These instruments encapsulate broad ISL jurisprudence vis-a-vis the obligation to safeguard human life and well-being under REA, while also highlighting consistent State practice.

Firstly, Article 5 of the OST provides that whilst “carrying on activities” in outer space, the astronauts of one State are obliged to render all possible assistance to another. Notably, astronauts are defined as “envoys of [hu]mankind” and representatives of their States, and distinct from ordinary people under the term “human spaceflight participants”. That means astronauts must assist other astronauts, irrespective of their nationality. Article 5 creates two obligations: A) that astronauts must render assistance to other astronauts; and B) that States must monitor and supervise any phenomena or activity which may cause danger to the life and health of astronauts.

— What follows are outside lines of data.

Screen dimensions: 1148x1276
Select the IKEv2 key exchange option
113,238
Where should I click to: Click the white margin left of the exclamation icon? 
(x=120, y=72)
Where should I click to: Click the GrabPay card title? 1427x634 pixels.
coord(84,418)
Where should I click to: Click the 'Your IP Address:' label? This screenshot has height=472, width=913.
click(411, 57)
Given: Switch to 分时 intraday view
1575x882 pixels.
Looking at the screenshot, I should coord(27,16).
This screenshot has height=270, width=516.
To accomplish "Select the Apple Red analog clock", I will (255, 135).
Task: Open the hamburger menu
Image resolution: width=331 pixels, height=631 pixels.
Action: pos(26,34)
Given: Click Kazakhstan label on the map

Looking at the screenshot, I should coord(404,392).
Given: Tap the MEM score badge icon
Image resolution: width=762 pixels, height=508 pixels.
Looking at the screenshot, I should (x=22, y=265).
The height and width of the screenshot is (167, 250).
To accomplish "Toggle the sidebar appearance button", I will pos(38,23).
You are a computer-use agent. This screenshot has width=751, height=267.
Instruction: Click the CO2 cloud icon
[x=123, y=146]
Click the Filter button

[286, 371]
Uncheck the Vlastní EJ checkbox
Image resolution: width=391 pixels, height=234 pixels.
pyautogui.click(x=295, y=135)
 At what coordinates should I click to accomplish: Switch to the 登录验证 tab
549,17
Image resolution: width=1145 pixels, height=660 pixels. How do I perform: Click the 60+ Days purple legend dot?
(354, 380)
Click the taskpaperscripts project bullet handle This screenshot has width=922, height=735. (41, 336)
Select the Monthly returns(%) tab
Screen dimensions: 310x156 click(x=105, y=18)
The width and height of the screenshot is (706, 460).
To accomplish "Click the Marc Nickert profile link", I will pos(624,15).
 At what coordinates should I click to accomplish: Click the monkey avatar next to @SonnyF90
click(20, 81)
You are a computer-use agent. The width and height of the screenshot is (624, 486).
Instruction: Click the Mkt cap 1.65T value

By extension, assistance under the OST may transition into providing adequate housing, as a measure of ensuring the health and safety of an astronaut. Herein, Article 1 and Article 3 of the OST provides that outer space should be used in accordance with international law to promote international cooperation and understanding. This challenges States to interpret the relevance of IHRL instruments to the outer space domain, giving rise to the notion that the OST requires rendering assistance to other astronauts in accordance with IHRL obligations - including RAH and RTL. The OST may therefore be seen as creating the obligation to assist an astronaut in distress.

Secondly, Article 10 of the Moon Agreement is explicit in its offering of shelter to individuals in distress, and in detailing the obligation of all States to adopt practicable measures. However, the continuing absence of major space faring States as parties to the Agreement means that potential applicants should be cautious in holding States to account under its provisions.

Third, while the AA possesses a substantially similar provision, it does not explicitly entail the obligation to offer shelter in installations. This is further undercut by the fact that the AA is a mere set of declaratory principles, rather than a binding international agreement. Section 6 of the Accords provides that signatories commit to taking “all reasonable efforts to render necessary assistance”, which may reasonably be interpreted as the obligation to provide emergency shelter to individuals in distress.


Summary


The OST, the Moon Agreement, and AA collectively provide a legal basis for human spaceflight participants and astronauts to render aid and assistance, and provide shelter in periods of distress. While there exists a clear mandate under ISL to provide assistance in the event of an emergency, potential ambiguities concerning ‘distress’ and ‘reasonable steps’ may give rise to complications when faced with the issue of property rights. These ambiguities may be addressed by reference to key IHRL instruments relevant to the RAH and RTL. Consequently, the interpretation of property rights advanced under IHRL and ISL cannot therefore exclude emergency access, and are not prejudicial to the realization of the REA.

Additionally, the existence of numerous uncertainties may undercut the full realization of a REA. Initial human habitats on the Moon or other celestial bodies will likely be limited in their capabilities, prone to failure, and unlikely to be wholly self-sufficient. Given the high costs and long time-frames involved with transporting resources in space, the ability of States to furnish their citizens with new habitats in a timely and adequate manner may prove unachievable. In this context, the formation of the general obligation to provide assistance in instances of distress provides some clarity in the gradual progression toward the formation of a REA.

The continuing absence of a codified REA within the outer space environment risks violating the rights of human spaceflight participants, and facilitates legal uncertainty over the nature of property rights in space. States must thus endeavour to respect,protect, and fulfill their RAH and RTL across the outer space domain. Clarification within this issue will prove conducive to the long term stability, security, and prosperity of human activities across the final frontier.